Hudson prison will receive older teen offenders

HUDSON–Adolescent offenders, probation and autopsy issues dominated the August 16 Columbia County Board of Supervisors Public Safety Committee meeting.

The Hudson Correction Facility will “remain the reception center” for 16- and 17-year-old offenders in the state once the new Raise-the-Age law takes effect, reported Vince Doto, county director of Probation. Under Raise-the-Age 16-year-olds who commit offenses after October 1, 2018, and 17-year-olds who commit offenses after October 1, 2019 will be charged as youths rather than as adults. A new category, Adolescent Offender (AO), will designate 16 and 17-year-olds who formerly would have been treated like adults.

But even for youths, sometimes courts determine that the best response to an offense is placement in secure detention for a specified period of time. Raise-the-Age forbids detaining individuals younger than 18 with older individuals. However, Mr. Doto pointed out, “We also do not want to place 13- and 14-year-olds with 16- and 17-year-olds.”

The state Office of Children and Family Services (OCFS) runs secure detention facilities throughout the state, but these already hold young teens. So OFCS will establish new centers specifically for 16- and 17-year-olds.

The Hudson Correction Facility will also be the only AO detention center with a section for females, Mr. Doto added later.

On another issue, Mr. Doto said, “We’re looking to store firearms at the Probation Department offices at 610 State Street.” Probation officers always carry firearms for their own “safety while conducting home visits and field work,” he said later. Currently, the Probation Department stores its firearms with the Sheriff’s Office. To store them at 610 State Street, the Probation Department will need a special safe. The safe will cost about $700 and using it for firearms arms adds $525 to the cost, Mr. Doto said.
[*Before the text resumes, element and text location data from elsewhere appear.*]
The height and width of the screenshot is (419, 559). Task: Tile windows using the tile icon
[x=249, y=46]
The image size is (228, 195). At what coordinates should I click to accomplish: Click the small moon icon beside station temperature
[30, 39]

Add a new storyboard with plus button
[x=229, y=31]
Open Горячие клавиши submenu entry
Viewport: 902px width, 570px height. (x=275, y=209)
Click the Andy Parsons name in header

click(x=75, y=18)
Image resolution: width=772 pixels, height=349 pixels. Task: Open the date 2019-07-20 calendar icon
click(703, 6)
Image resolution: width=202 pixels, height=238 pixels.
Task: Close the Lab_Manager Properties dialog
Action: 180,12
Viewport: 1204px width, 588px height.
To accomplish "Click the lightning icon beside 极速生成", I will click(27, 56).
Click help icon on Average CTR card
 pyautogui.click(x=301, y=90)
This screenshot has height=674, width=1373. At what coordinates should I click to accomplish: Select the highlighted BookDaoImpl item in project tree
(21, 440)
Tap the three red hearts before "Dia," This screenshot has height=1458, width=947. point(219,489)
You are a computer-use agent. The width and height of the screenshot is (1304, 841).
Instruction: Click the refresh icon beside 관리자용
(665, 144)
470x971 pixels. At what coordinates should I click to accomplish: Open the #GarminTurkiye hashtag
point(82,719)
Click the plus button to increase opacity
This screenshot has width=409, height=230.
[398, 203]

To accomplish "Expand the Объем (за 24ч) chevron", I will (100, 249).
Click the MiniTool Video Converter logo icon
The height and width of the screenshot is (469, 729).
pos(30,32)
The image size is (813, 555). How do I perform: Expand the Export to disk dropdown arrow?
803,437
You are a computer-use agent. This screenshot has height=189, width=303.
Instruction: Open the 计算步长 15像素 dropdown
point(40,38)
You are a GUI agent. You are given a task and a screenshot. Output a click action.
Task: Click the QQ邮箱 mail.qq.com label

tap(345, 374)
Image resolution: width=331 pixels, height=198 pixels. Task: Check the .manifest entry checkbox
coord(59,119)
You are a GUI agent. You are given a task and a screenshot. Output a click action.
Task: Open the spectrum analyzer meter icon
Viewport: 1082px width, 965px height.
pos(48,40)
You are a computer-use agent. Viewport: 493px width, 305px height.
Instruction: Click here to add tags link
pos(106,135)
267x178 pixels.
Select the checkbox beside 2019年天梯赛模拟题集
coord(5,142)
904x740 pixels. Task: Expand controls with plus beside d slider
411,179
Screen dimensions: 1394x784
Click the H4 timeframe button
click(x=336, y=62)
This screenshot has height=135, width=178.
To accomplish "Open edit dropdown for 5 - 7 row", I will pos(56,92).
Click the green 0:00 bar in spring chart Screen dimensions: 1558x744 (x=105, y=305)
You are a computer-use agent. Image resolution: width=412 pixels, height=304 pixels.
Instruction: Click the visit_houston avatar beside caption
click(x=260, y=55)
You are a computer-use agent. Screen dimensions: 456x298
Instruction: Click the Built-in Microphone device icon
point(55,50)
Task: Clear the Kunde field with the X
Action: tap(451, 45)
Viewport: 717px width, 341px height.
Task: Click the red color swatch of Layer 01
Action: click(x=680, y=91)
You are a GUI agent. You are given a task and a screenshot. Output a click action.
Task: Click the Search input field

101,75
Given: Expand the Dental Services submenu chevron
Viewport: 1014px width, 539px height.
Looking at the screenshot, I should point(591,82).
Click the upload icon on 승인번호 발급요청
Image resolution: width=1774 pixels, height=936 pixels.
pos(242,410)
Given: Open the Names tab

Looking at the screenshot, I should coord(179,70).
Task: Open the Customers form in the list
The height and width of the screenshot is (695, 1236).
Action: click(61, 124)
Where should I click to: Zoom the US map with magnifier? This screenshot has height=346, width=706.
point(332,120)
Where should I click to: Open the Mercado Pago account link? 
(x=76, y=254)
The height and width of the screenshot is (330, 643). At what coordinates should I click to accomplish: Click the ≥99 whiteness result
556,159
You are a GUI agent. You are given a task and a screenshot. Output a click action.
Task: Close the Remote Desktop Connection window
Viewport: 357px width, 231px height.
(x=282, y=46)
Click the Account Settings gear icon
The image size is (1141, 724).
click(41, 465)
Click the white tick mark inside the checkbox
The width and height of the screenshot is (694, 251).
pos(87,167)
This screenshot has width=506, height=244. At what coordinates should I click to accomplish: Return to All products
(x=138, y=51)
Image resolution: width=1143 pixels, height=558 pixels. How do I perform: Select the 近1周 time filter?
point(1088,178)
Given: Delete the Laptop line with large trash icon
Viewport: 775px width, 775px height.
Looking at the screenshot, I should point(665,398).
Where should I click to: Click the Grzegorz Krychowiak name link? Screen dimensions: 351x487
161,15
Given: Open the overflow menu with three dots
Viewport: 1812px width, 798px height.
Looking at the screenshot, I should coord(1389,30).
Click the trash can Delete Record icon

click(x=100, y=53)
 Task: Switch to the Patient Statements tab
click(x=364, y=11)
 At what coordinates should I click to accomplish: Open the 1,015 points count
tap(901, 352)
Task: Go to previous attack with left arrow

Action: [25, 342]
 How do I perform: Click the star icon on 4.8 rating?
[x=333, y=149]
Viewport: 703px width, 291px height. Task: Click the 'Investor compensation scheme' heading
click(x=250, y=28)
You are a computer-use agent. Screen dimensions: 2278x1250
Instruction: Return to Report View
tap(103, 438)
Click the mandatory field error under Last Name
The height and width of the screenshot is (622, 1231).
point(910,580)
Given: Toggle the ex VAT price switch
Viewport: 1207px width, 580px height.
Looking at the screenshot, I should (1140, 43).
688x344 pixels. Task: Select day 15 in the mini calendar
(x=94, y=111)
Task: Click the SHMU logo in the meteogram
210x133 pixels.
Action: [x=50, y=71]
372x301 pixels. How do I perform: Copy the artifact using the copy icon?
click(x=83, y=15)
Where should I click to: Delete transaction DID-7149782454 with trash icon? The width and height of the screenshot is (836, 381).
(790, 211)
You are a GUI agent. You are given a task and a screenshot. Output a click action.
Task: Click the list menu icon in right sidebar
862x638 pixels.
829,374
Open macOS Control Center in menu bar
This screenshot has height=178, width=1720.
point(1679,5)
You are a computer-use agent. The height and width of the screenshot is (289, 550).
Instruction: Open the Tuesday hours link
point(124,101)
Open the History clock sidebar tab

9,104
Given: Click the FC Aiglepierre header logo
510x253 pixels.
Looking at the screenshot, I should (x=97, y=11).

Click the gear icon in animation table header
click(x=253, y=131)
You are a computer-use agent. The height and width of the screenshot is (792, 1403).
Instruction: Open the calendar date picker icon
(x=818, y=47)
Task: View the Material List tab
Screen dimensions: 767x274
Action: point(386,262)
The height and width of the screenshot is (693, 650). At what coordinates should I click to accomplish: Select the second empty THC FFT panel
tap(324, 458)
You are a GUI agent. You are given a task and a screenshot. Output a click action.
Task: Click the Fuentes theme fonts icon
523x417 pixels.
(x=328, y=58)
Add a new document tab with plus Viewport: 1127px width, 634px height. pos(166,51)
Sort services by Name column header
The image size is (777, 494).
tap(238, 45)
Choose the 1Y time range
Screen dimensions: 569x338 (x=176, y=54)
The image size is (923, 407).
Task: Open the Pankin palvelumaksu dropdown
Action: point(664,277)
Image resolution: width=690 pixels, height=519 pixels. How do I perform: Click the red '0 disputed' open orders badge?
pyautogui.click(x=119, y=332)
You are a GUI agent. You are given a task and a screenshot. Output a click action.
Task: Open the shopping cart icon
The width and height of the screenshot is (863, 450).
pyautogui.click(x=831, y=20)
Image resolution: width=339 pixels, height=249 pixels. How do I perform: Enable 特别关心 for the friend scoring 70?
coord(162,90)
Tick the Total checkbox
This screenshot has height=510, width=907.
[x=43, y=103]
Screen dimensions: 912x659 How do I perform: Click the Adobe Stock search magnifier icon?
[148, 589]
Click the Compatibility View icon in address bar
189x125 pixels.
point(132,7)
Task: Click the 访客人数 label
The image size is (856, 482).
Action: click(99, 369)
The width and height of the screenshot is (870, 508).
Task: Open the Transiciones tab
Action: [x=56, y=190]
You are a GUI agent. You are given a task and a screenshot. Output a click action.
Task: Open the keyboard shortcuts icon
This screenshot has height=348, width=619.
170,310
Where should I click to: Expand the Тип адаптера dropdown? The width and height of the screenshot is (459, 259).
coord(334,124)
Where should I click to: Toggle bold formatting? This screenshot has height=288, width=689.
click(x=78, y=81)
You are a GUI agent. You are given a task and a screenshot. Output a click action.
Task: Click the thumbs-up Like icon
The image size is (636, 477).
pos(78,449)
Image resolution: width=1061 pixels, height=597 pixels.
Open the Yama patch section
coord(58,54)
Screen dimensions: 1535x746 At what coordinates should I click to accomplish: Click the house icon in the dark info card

On another topic, county Coroner James E. Bertram announced that St. Peter’s Hospital in Albany is closing its morgue, which until now has performed autopsies for Columbia County. Now, “all of our autopsies will be done at Ellis Hospital” in Schenectady, with Albany Medical Center as the back-up, he said.

Supervisor William Hughes (D-Hudson, 4th Ward) asked about drug overdose deaths, and Supervisor Don Moore (D-Hudson, 3rd Ward) observed, “Deaths from overdoses” are rising. Mr. Bertram answered, that the county is as many such deaths from other parts of the county as from the City of Hudson and that overdose deaths involve “usually multiple drugs, sometimes prescription as well as heroin, a few times only prescription.”

The next meeting of the Columbia County Board of Supervisor Public Safety Committee will take place Wednesday, September 20 at 5 p.m.